##### Source extract #####
VR has been applied in conjunction with counseling and cognitive behavior therapy (CBT) for the treatment of addictions, posttraumatic stress disorder (PTSD), agoraphobia, panic disorders, and more. A review of the history and current applications of VR in the mental healthcare sector, published in the Industrial Psychiatry Journal, explained several of the methods used to incorporate VR in modern treatments. For example, PTSD patients have been treated using VR to expose to the source of their disorder in a safe environment with the justification that gradually being exposed to the source of their PTSD linked with relaxation training techniques can enable the patient to adapt to the stress and overcome the negative feelings.

In other study, published in The Lancet Psychiatry¸ researchers at the University of Oxford evaluated the efficacy of an automated VR cognitive therapy (nicknamed gameChange) to treat avoidance and distress in patients with psychosis. The parallel-group, single-blind, randomized, controlled trial assigned patients to either gameChange VR therapy plus usual care or usual care alone. Compared with the standard care alone cohort, the gameChange VR therapy group had significant reductions in agoraphobic avoidance at six weeks of treatment. Researchers also found that patients in the gameChange cohort had reduced anxiety and distress caused by everyday situations. “The mediation analysis indicated that the VR therapy worked in accordance with the cognitive model by reducing anxious thoughts and associated protective behaviors,” researchers noted.


Among VR’s many real-world applications, it has also been used to address issues regarding access to supervised in-person rehabilitation, such as pain management services and physical therapy (PT). In-office PT visits can be costly, particularly when they are prescribed at 2-3 day per week intervals.  VR provides a unique mode of delivery for both in-person instruction and/or remote consultations with physical therapists. Using VR, The Johns Hopkins University’s (JHU) School of Medicine’s Brain, Learning, Animation, Movement laboratory created an interactive videogame that could help rehabilitation in stroke victims. In the article published in The New Yorker, researchers detailed how the use of a robotic arm outfitted with a motion-capture camera, allowed patients to control the movement of a dolphin in the water with their arms. “You’re learning the ABCs again—the building blocks of action. You’re not thinking about your arm’s limitations. You’re learning to control a dolphin. In the process, you’re going to experiment with many movements you’d never try in conventional therapy,” professor of neurology and neuroscience and lead research at JHU’s School of Medicine John Krakauer, said.
##### Given information #####
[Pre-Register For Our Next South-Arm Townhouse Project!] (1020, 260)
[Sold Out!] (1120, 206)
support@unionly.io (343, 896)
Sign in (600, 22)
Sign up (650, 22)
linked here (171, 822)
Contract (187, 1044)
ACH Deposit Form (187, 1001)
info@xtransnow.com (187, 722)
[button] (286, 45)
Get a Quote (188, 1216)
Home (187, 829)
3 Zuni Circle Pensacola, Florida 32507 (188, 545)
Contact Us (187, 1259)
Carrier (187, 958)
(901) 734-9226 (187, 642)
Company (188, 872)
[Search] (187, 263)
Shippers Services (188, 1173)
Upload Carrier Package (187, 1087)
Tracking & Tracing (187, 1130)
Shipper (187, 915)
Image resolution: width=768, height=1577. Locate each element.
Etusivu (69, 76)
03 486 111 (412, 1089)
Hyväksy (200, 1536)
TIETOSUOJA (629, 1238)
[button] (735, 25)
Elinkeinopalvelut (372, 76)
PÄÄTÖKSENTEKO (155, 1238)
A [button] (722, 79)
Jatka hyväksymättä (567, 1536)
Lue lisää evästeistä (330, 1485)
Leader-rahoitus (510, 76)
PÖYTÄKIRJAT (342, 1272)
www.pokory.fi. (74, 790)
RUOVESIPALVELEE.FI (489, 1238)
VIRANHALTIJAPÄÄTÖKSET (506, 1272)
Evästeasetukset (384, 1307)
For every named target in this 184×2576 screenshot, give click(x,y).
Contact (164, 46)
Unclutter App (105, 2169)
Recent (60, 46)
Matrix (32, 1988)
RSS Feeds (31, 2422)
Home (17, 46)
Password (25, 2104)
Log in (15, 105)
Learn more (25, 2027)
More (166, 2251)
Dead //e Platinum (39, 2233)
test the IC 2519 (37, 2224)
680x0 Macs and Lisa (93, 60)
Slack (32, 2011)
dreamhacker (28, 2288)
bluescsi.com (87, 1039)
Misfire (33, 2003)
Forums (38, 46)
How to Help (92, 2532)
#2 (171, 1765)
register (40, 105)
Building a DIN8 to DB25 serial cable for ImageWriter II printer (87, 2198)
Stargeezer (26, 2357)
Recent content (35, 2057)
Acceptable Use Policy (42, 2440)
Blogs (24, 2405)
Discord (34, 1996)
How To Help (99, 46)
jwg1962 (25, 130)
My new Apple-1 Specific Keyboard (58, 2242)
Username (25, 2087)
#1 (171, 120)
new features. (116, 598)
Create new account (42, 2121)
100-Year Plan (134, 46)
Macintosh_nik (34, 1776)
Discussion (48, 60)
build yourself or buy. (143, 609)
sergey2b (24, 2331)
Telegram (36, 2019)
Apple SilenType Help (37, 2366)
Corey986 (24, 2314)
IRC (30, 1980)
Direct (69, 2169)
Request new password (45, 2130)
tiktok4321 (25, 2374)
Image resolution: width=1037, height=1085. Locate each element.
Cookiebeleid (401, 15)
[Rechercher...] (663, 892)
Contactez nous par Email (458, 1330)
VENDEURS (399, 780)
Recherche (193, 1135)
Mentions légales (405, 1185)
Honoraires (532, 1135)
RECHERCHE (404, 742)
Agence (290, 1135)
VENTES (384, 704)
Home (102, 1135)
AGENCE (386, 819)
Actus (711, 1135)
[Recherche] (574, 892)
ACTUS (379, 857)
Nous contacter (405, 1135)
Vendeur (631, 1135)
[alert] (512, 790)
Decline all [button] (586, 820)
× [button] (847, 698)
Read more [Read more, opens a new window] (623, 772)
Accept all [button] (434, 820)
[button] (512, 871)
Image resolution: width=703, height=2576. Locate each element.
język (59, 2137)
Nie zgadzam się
#####
▶ _Task 1_:
Answer these questions using the VR passage.
(a) In which journal was the review of the history and current applications of VR in mental healthcare published?
(b) What nickname was given to the automated VR cognitive therapy evaluated by University of Oxford researchers?
(c) In the interactive videogame created at JHU, what did patients control with their arms?
▶ _Task 2_:
Copy word for word everything in the VR passage from "VR has been" down to "the negative feelings.".

▶ _Worked solution 1_:
(a) The Industrial Psychiatry Journal.
(b) gameChange.
(c) The movement of a dolphin in the water.

▶ _Worked solution 2_:
VR has been applied in conjunction with counseling and cognitive behavior therapy (CBT) for the treatment of addictions, posttraumatic stress disorder (PTSD), agoraphobia, panic disorders, and more. A review of the history and current applications of VR in the mental healthcare sector, published in the Industrial Psychiatry Journal, explained several of the methods used to incorporate VR in modern treatments. For example, PTSD patients have been treated using VR to expose to the source of their disorder in a safe environment with the justification that gradually being exposed to the source of their PTSD linked with relaxation training techniques can enable the patient to adapt to the stress and overcome the negative feelings.